RECORDS FOR THIS TASK
==================================================

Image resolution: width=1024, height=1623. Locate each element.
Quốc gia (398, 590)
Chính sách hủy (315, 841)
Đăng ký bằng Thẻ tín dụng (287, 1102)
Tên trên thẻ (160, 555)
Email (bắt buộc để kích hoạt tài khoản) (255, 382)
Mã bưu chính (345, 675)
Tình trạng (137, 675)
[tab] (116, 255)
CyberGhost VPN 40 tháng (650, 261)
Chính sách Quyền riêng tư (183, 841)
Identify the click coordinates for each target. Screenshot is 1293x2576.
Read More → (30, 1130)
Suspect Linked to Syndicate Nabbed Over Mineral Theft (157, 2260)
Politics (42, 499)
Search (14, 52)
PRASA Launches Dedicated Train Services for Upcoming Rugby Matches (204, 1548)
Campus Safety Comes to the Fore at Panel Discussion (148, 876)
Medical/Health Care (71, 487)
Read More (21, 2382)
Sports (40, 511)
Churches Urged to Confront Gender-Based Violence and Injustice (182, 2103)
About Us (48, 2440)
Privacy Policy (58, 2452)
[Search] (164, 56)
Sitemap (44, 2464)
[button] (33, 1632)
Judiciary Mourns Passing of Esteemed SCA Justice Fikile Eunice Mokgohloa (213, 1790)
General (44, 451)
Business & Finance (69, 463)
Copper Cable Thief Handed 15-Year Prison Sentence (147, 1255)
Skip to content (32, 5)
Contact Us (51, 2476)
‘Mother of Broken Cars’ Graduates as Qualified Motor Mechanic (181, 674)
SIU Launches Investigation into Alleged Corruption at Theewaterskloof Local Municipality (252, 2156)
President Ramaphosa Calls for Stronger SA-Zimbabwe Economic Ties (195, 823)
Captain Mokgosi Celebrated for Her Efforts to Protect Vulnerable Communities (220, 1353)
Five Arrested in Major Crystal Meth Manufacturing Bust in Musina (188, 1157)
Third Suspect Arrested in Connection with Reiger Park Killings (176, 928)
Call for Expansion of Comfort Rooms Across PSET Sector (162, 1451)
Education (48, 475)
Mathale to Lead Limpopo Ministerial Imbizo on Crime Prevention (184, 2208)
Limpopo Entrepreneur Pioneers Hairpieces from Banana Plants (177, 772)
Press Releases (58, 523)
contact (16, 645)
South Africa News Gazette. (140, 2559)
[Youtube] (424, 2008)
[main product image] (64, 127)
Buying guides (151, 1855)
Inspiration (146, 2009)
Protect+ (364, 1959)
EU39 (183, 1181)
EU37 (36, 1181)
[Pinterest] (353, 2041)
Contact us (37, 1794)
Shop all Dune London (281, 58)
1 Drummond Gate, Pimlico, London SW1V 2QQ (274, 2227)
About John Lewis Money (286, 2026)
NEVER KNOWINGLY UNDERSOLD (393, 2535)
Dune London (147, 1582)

==================================================

YOUR GOAL
Retype, exactly and in full, the lines above from the one containing "CyberGhost VPN 40 tháng (650, 261)" through the one containing "Search (14, 52)".

SOLUTION
CyberGhost VPN 40 tháng (650, 261)
Chính sách Quyền riêng tư (183, 841)
Identify the click coordinates for each target. Screenshot is 1293x2576.
Read More → (30, 1130)
Suspect Linked to Syndicate Nabbed Over Mineral Theft (157, 2260)
Politics (42, 499)
Search (14, 52)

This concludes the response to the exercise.